Between election night and theSupreme Court’s final ruling after a protracted legal struggle, the country’s political system was held in a state of suspended animation. That’s not the way presidential elections are supposed to work. Their purpose is to provide legitimacy for the next president, not undermine it by leaving doubt and suspicion in their wake.

After every such hotly disputed election, there are calls to reform the electoral system. Its problems are evident, but the remedy for them remains unclear. The great challenge of all such discussions is not to point out the probems with the country’s electoral system, but to propose a better one. And every alternative to it has its own problems.

With all its faults and eccentricities, a better electoral system than this one, which dates back to the 18th Century and the founding fathers, has yet to be suggested, or at least win enough support to be adopted. So the country struggles on with its time-tested Electoral College. Even if it fails the test from time to time.
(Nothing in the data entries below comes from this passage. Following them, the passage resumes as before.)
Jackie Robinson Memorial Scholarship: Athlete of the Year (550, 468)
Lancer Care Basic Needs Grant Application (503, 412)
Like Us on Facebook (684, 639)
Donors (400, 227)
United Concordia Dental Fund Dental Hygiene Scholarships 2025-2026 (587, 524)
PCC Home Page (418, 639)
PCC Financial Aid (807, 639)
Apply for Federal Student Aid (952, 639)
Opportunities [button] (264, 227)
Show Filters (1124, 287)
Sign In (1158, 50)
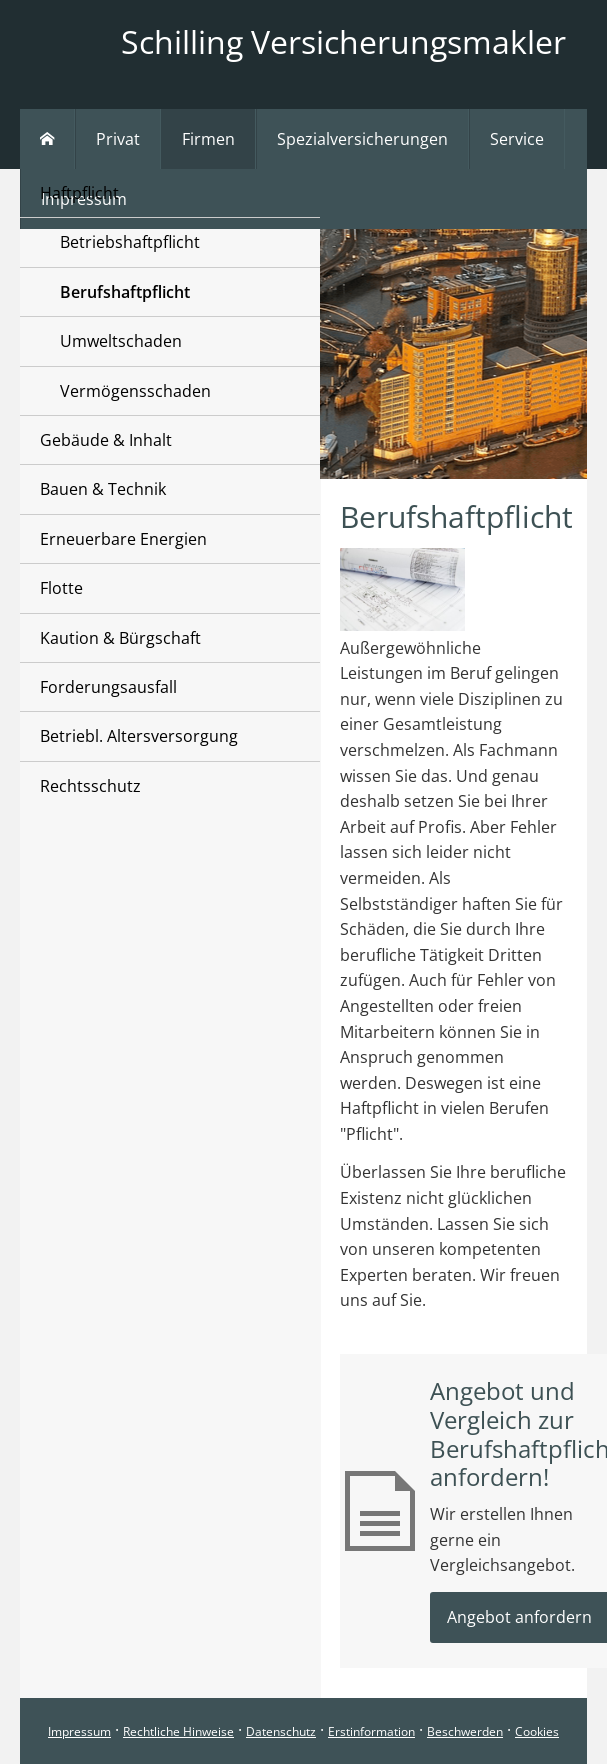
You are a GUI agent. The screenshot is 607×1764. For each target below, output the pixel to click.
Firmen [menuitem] (208, 139)
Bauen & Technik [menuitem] (103, 489)
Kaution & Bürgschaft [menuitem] (120, 638)
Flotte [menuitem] (61, 588)
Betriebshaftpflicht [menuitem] (130, 242)
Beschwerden (465, 1731)
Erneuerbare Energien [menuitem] (123, 539)
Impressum (79, 1731)
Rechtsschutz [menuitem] (90, 786)
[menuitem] (47, 139)
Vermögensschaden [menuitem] (135, 391)
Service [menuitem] (517, 139)
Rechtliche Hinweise (178, 1731)
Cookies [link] (537, 1731)
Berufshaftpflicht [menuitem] (125, 292)
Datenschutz (281, 1731)
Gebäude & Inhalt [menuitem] (106, 440)
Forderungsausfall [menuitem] (108, 687)
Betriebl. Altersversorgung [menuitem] (139, 736)
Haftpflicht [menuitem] (79, 193)
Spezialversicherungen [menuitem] (362, 139)
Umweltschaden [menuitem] (121, 341)
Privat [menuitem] (118, 139)
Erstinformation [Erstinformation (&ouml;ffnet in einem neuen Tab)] (371, 1731)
Like democracy itself, the present electoral system may be the worst ever devised-except for all the others. At least its dangers have been explored and debated time and again, complete with object lessons, while any theoretical substitute might work better only in theory.

And so Americans stick with the devil we know, rather than switch to an alternative untested by history. Even at the risk of extending the tumult and uncertainty of a presidential campaign for another 36 days. Or longer.
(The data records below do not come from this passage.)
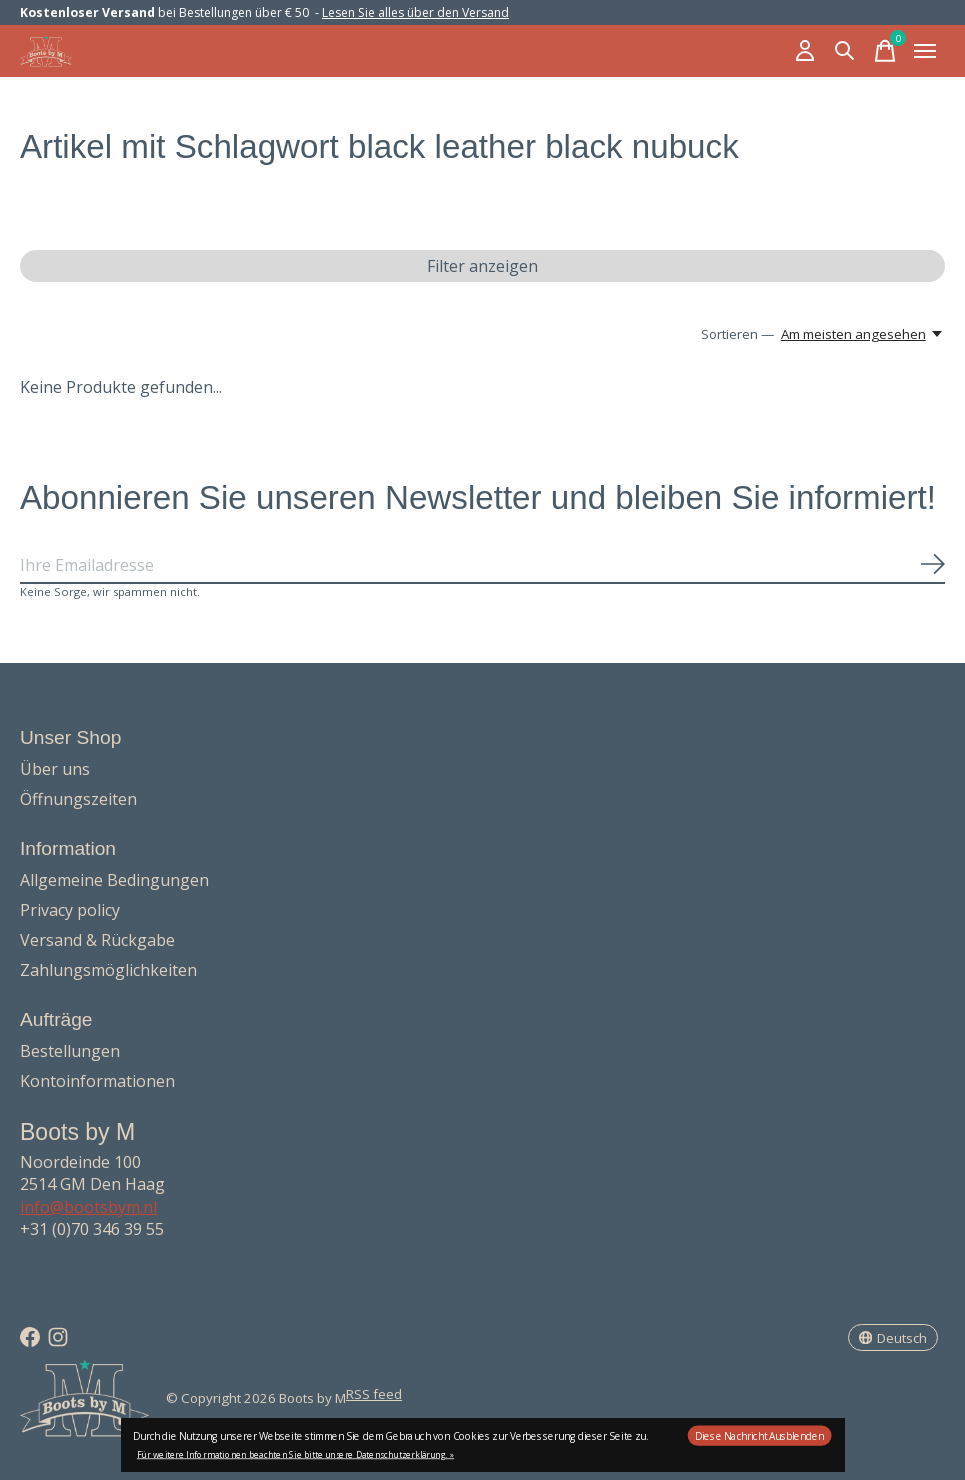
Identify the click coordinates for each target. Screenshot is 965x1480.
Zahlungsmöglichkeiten (108, 970)
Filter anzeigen (482, 266)
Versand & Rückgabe (97, 940)
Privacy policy (70, 910)
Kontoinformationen (97, 1081)
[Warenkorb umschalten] (885, 51)
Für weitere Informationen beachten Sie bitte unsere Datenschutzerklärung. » (295, 1454)
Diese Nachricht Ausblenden (759, 1436)
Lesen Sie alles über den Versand (415, 12)
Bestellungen (70, 1051)
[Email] (482, 566)
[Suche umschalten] (845, 51)
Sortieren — (737, 334)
No wonder election day itself, that calm between two storms, is so welcome. It has the air of a civil sabbath, of a nation called into solemn assembly from coast to coast, a day of rest between the campaign and an aftermath that could prove just as contentious. It’s a 24-hour respite from all the sound and fury.

People do get carried away. And the final days of the campaign do little to ease our spirits. On the contrary, emotions are roused to a feverish pitch as Americans are told the decision we reach at the polls will be the most important one of our times. Without a clear winner, the furor is just extended.

During the campaign, the election may be depicted by both sides as a final battle between good and evil. “We fight in honorable fashion for the good of mankind; fearless of the future; unheeding of our individual fates; with unflinching hearts and undimmed eyes; we stand at Armageddon, and we battle for the Lord.”-Theodore Roosevelt at the convention of his new Progressive Party in 1912.

Having been enlisted in so noble a cause, how go back to politics as usual once the votes are in?

The remarkable thing about a hard-fought presidential campaign is not the depth of the passions aroused, but how readily they are soothed afterward. The best defense against allowing the emotions of a presidential campaign to extend beyond election day is not some theoretical reform of the electoral system but the good sense and self-restraint of the American people. There still is such a thing, isn’t there?

When it comes to continuing the rancor of a presidential campaign the morning after by fighting over the election results, perhaps the fault lies not with our electoral system, but with ourselves-and how readily we are ruled by our passions.

Paul Greenberg is the Pulitzer Prize-winning editorial page editor of the Arkansas Democrat-Gazette.